Stored items:
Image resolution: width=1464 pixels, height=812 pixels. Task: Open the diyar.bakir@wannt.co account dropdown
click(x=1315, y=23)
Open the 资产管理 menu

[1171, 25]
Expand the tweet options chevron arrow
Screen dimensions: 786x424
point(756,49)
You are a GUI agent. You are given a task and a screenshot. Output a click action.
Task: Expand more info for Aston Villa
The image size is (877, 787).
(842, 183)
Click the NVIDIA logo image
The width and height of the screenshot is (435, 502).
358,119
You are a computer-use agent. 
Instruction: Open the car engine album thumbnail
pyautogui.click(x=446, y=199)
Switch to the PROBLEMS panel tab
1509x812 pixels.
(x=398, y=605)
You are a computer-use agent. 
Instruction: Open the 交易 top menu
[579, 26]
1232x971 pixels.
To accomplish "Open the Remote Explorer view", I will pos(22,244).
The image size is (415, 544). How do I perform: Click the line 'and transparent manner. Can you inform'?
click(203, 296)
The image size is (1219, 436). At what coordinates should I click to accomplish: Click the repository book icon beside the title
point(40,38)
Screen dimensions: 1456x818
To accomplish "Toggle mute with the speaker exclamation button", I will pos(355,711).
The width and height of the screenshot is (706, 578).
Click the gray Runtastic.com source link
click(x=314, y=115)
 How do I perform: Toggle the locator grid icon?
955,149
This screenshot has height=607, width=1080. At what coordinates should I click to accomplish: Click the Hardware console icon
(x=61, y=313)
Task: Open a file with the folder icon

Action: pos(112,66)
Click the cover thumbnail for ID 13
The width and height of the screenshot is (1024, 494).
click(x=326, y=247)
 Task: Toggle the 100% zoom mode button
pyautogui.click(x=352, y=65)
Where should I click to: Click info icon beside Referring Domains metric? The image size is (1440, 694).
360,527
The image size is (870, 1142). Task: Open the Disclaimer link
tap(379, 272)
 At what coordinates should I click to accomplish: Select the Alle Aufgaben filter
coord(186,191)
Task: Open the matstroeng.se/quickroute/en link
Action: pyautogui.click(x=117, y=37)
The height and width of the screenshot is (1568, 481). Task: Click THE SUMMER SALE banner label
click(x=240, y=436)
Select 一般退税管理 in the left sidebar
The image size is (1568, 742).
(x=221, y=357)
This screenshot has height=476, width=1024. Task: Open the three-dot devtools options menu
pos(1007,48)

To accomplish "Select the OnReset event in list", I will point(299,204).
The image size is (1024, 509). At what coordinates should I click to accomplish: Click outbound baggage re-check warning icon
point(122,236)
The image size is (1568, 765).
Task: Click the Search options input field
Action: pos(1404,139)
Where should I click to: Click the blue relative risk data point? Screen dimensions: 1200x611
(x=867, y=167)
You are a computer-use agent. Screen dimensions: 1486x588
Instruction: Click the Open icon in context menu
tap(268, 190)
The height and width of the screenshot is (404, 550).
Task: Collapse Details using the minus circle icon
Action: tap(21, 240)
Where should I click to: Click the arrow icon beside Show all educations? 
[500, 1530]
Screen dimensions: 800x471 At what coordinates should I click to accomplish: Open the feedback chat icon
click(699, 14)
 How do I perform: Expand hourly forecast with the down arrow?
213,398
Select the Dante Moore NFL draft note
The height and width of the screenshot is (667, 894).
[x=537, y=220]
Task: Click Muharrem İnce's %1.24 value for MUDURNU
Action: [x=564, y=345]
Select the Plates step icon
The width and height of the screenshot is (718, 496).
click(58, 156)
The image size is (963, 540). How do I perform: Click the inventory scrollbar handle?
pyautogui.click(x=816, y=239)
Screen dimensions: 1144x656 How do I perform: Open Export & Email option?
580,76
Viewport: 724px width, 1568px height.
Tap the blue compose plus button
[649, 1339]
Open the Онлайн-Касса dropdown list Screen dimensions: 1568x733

→ **What this task involves**: Set down the entries verbatim, leaving none out.

→ **Answer for this exercise**:
Image resolution: width=1464 pixels, height=812 pixels. Task: Open the diyar.bakir@wannt.co account dropdown
click(x=1315, y=23)
Open the 资产管理 menu

[1171, 25]
Expand the tweet options chevron arrow
Screen dimensions: 786x424
point(756,49)
You are a GUI agent. You are given a task and a screenshot. Output a click action.
Task: Expand more info for Aston Villa
The image size is (877, 787).
(842, 183)
Click the NVIDIA logo image
The width and height of the screenshot is (435, 502).
358,119
You are a computer-use agent. 
Instruction: Open the car engine album thumbnail
pyautogui.click(x=446, y=199)
Switch to the PROBLEMS panel tab
1509x812 pixels.
(x=398, y=605)
You are a computer-use agent. 
Instruction: Open the 交易 top menu
[579, 26]
1232x971 pixels.
To accomplish "Open the Remote Explorer view", I will pos(22,244).
The image size is (415, 544). How do I perform: Click the line 'and transparent manner. Can you inform'?
click(203, 296)
The image size is (1219, 436). At what coordinates should I click to accomplish: Click the repository book icon beside the title
point(40,38)
Screen dimensions: 1456x818
To accomplish "Toggle mute with the speaker exclamation button", I will pos(355,711).
The width and height of the screenshot is (706, 578).
Click the gray Runtastic.com source link
click(x=314, y=115)
 How do I perform: Toggle the locator grid icon?
955,149
This screenshot has height=607, width=1080. At what coordinates should I click to accomplish: Click the Hardware console icon
(x=61, y=313)
Task: Open a file with the folder icon

Action: pos(112,66)
Click the cover thumbnail for ID 13
The width and height of the screenshot is (1024, 494).
click(x=326, y=247)
 Task: Toggle the 100% zoom mode button
pyautogui.click(x=352, y=65)
Where should I click to: Click info icon beside Referring Domains metric? The image size is (1440, 694).
360,527
The image size is (870, 1142). Task: Open the Disclaimer link
tap(379, 272)
 At what coordinates should I click to accomplish: Select the Alle Aufgaben filter
coord(186,191)
Task: Open the matstroeng.se/quickroute/en link
Action: pyautogui.click(x=117, y=37)
The height and width of the screenshot is (1568, 481). Task: Click THE SUMMER SALE banner label
click(x=240, y=436)
Select 一般退税管理 in the left sidebar
The image size is (1568, 742).
(x=221, y=357)
This screenshot has height=476, width=1024. Task: Open the three-dot devtools options menu
pos(1007,48)

To accomplish "Select the OnReset event in list", I will point(299,204).
The image size is (1024, 509). At what coordinates should I click to accomplish: Click outbound baggage re-check warning icon
point(122,236)
The image size is (1568, 765).
Task: Click the Search options input field
Action: pos(1404,139)
Where should I click to: Click the blue relative risk data point? Screen dimensions: 1200x611
(x=867, y=167)
You are a computer-use agent. Screen dimensions: 1486x588
Instruction: Click the Open icon in context menu
tap(268, 190)
The height and width of the screenshot is (404, 550).
Task: Collapse Details using the minus circle icon
Action: tap(21, 240)
Where should I click to: Click the arrow icon beside Show all educations? 
[500, 1530]
Screen dimensions: 800x471 At what coordinates should I click to accomplish: Open the feedback chat icon
click(699, 14)
 How do I perform: Expand hourly forecast with the down arrow?
213,398
Select the Dante Moore NFL draft note
The height and width of the screenshot is (667, 894).
[x=537, y=220]
Task: Click Muharrem İnce's %1.24 value for MUDURNU
Action: [x=564, y=345]
Select the Plates step icon
The width and height of the screenshot is (718, 496).
click(58, 156)
The image size is (963, 540). How do I perform: Click the inventory scrollbar handle?
pyautogui.click(x=816, y=239)
Screen dimensions: 1144x656 How do I perform: Open Export & Email option?
580,76
Viewport: 724px width, 1568px height.
Tap the blue compose plus button
[649, 1339]
Open the Онлайн-Касса dropdown list Screen dimensions: 1568x733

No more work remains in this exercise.